I will do this from Ubuntu 22.04 and I’m using Namecheap for my SSL certs – not sponsored – I just like the service and use it for a couple of years now.
Also, I’m doing this for actual domain, so few details will be blurred out.
First of all, let’s install OpenSSL on the machine you will generate certificate on.
sudo apt install openssl -y
It will then install OpenSSL on your system, and maybe the OpenSSL is already installed, as it was in my case.
Now, let’s reissue certificate for our domain.
Change YOURDOMAINNAME for you actual domain name – my would be in this case informaticar.net
openssl req -newkey rsa:4096 -keyout YOURDOMAINNAME.key -out YOURDOMAINNAME.csr
If we look into this command, we can conclude following:
req – we will generate certificate request
-newkey rsa:4096 – OpenSSL will create new 4096 bit RSA private key. You can also use 2048 bit, but I would recommend it to be 4096 if there are no some specific restrictions.
-keyout – this is name and location of the private key
-out – CSR file that we will send to certificate authority for certificate renewal.
Additionally, if you want, you can specify after rsa:4096 -nodes switch – which will generate private key (.key) file without password. I don’t want that.
After you type in your command – you will need to enter additional info – I skipped the password part – you will get it, and will need to enter password for your private key – REMEMBER IT, IT IS VERY IMPORTANT
Country name – enter you country name in two letter code – germany would be DE, Croatia would be HR, USA would be US…
State – enter state
Locality name – enter city
Organization name – name of the company, blog, whatever, that is relevant for the certificate.
Organizational Unit name – it can be department, section – I usually use IT department
Common name – most important part, name of the domain you wish to renew or make certificate for – in my case that would be informaticar.net, or if it is wildcard certificate, then it would be *.informaticar.net – * indicating subdomains.
Email address is optional, and challenge password and optional company name are optional, and I don’t enter them.

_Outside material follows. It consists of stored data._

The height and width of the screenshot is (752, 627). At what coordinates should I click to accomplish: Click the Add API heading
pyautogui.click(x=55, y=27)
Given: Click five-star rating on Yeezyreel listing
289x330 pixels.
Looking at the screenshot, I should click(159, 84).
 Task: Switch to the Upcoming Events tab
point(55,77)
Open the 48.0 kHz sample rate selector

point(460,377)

Now, both .key and .csr files are in the directory where you currently are, you can check that by typing in ls command
also if you enter following command
cat YOURDOMAINNAME.csr
You will see the content of csr file, that content you need to copy to your certificate authority (namecheap in my case)
Don’t send .key file to anyone, it is private key for your certificate, keep it private and secure!!!

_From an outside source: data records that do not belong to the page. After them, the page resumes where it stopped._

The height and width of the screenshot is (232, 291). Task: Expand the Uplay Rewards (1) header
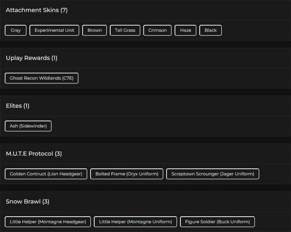click(32, 58)
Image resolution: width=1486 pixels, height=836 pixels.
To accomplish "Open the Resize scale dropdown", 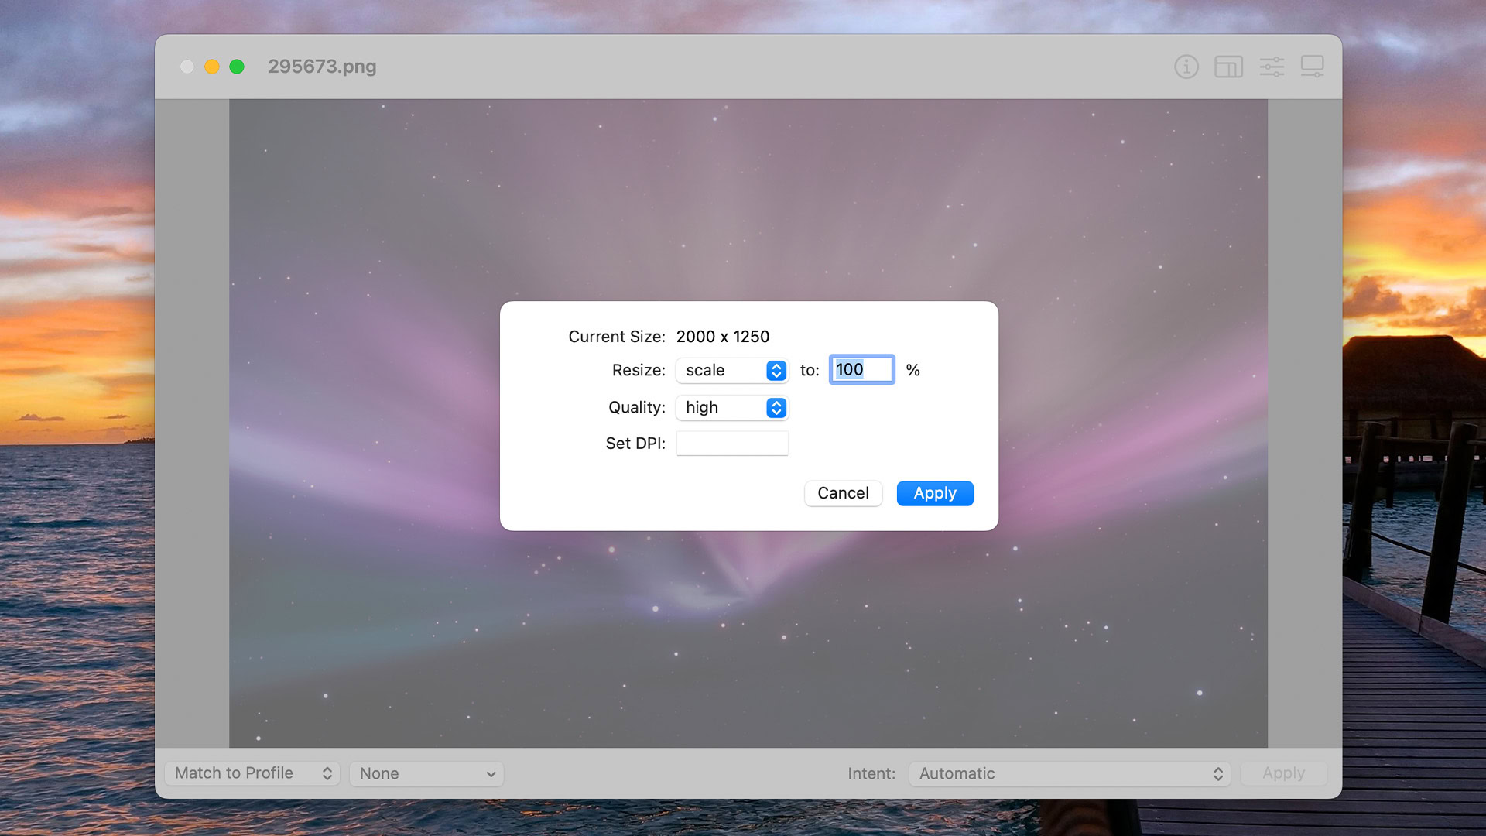I will tap(731, 369).
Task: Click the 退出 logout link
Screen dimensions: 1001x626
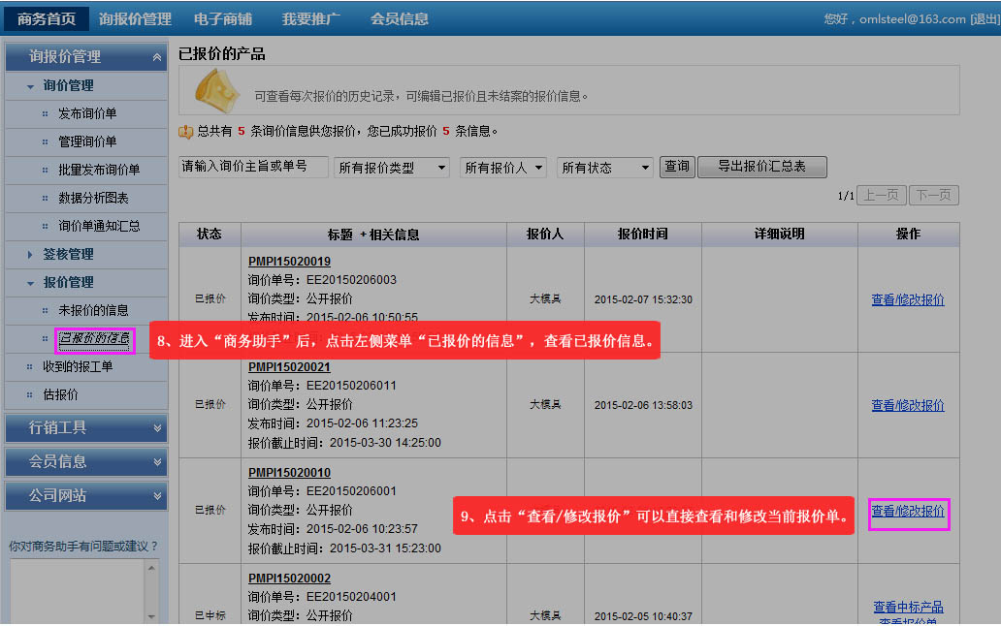Action: tap(984, 19)
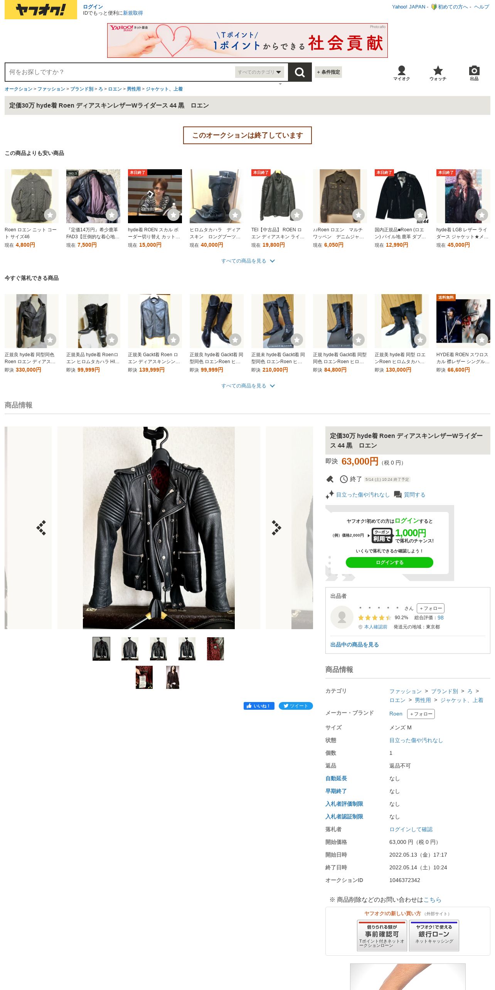The width and height of the screenshot is (495, 990).
Task: Click the 質問する chat bubble icon
Action: pos(398,495)
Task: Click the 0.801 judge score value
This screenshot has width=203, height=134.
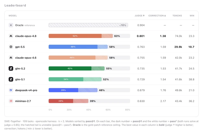Action: tap(141, 36)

Now, you will copy content of that .csr file (all the lines, including begin certificate request and end certificate request) to Namecheap and continue process of renewal
You will get back the certificate and .crt file.
You already have private key (.key) file, we generated it at the beginning with .csr file. Copy .key file we generated at the beginning and .crt file we got back from CA and you have your certificate renewed!
This procedure has to be done on every certificate renew!